6100 sayılı HMK’nın 166/1 inci maddesi” aynı yargı çevresinde yer alan aynı düzey ve sıfattaki hukuk mahkemelerinde açılmış davalar, aralarında bağlantı bulunması durumunda, davanın her aşamasında, talep üzerine veya kendiliğinden ilk davanın açıldığı mahkemede birleştirilebilir. Birleştirme kararı, ikinci davanın açıldığı mahkemece verilir ve bu karar, diğer mahkemeyi bağlar.”şeklindedir.Yine aynı maddenin dördüncü fıkrasında “Davaların aynı veya birbirine benzer sebeplerden doğması ya da biri hakkında verilecek hükmün diğerini etkileyecek nitelikte bulunması durumunda, bağlantı var sayılır.” şeklinde olup buna göre huzurdaki dava ile Bakırköy ….. Asliye Ticaret Mahkemesi’nin …… Esas sayılı dosyasındaki dava aynı sebeplerden doğduğu,şirket müdürlerinin birsirleri aleyhine sorumluluk davaları açtığı,dosyaların birlikte görülmesinin usul ekonomisi açısından yararlı olduğu anlaşıldığından her iki dosyanın birleştirilerek görülmesi gerektiği sonucuna varılarak aşağıdaki gibi hüküm fıkrası oluşturulmuştur.

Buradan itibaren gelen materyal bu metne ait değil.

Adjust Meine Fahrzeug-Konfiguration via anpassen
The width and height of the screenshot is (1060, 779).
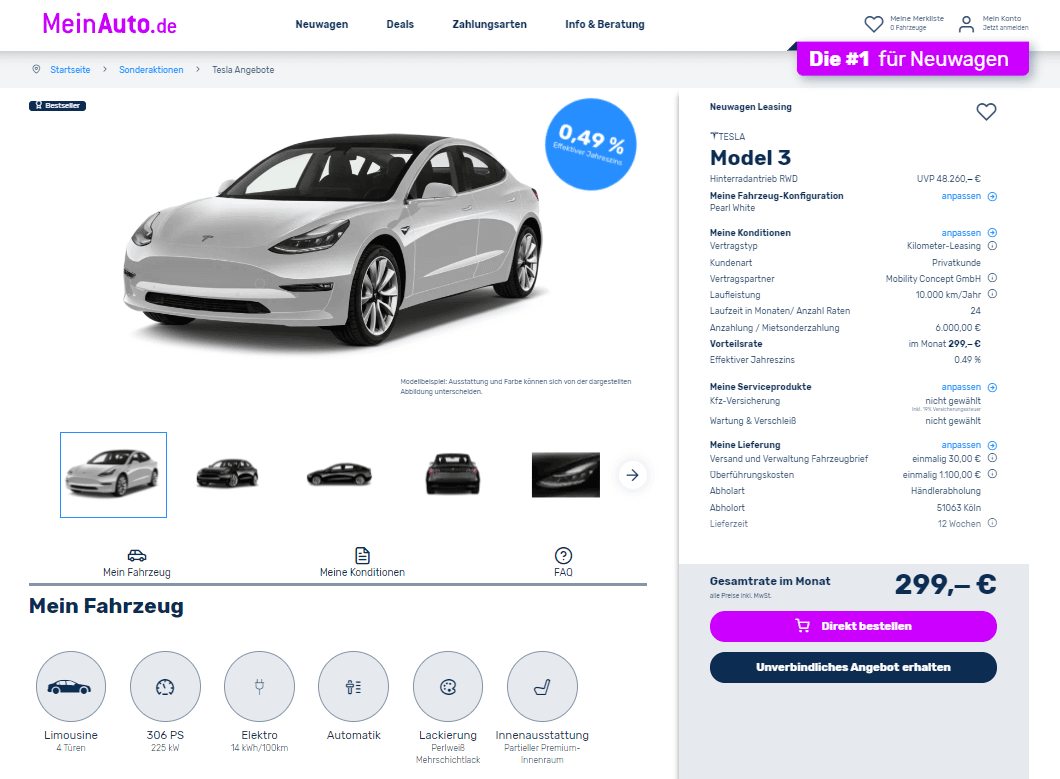[969, 196]
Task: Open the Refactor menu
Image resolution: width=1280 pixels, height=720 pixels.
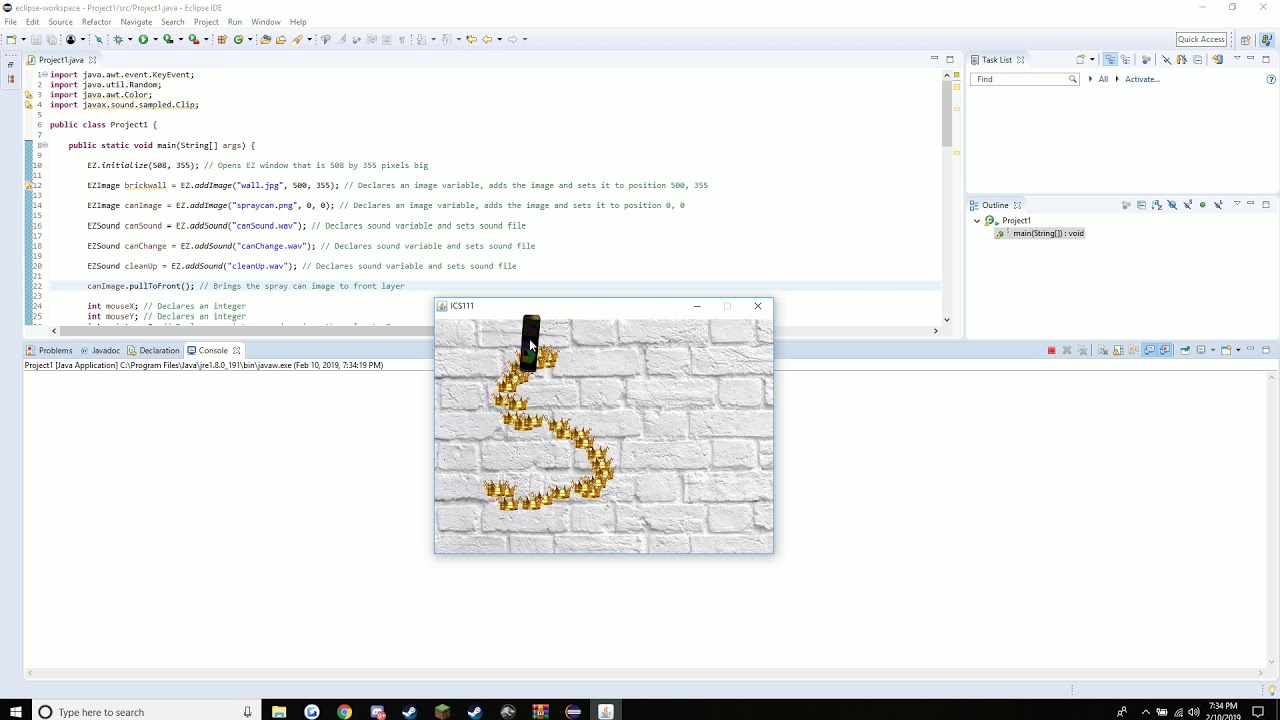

HÜKÜM/Yukarıda açıklanan nedenlerle;
1-Mahkememizdeki dava ile aynı ve birbirine benzer sebepten doğan, biri hakkında verilecek hükmün diğerini de etkileyecek nitelikte bulunması sebebiyle aralarında hukuki ve fiili bağlantı bulunan mahkememiz dosyası ile Bakırköy ……Asliye Ticaret Mahkemesi’nin …… Esas sayılı dava dosyasının HMK’nun 166. md gereğince BİRLEŞTİRİLMESİNE,
Esasın bu şekilde KAPATILMASINA,
Yargılamanın Bakırköy ……Asliye Ticaret Mahkemesi’nin ….. Esas sayılı dosyası üzerinden YÜRÜTÜLMESİNE,
Dair, asıl karar ile birlikte istinaf yolu açık olmak üzere dosya üzerinde yapılan inceleme sonunda oy birliği ile karar verildi. 19/03/2020

Başkan …
☪e-imzalıdır.☪
Üye …
☪e-imzalıdır.☪
Üye …
☪e-imzalıdır.☪
Kâtip ….
☪e-imzalıdır.☪

“İŞ BU EVRAK 5070 SAYILI ELEKTRONİK İMZA KANUNUNUN 5. MADDE UYARINCA GÜVENLİ ELEKTRONİK İMZA İLE İMZALANMIŞ OLUP, 22. MADDE UYARINCA DA ISLAK İMZA İLE İMZALANMAYACAKTIR.”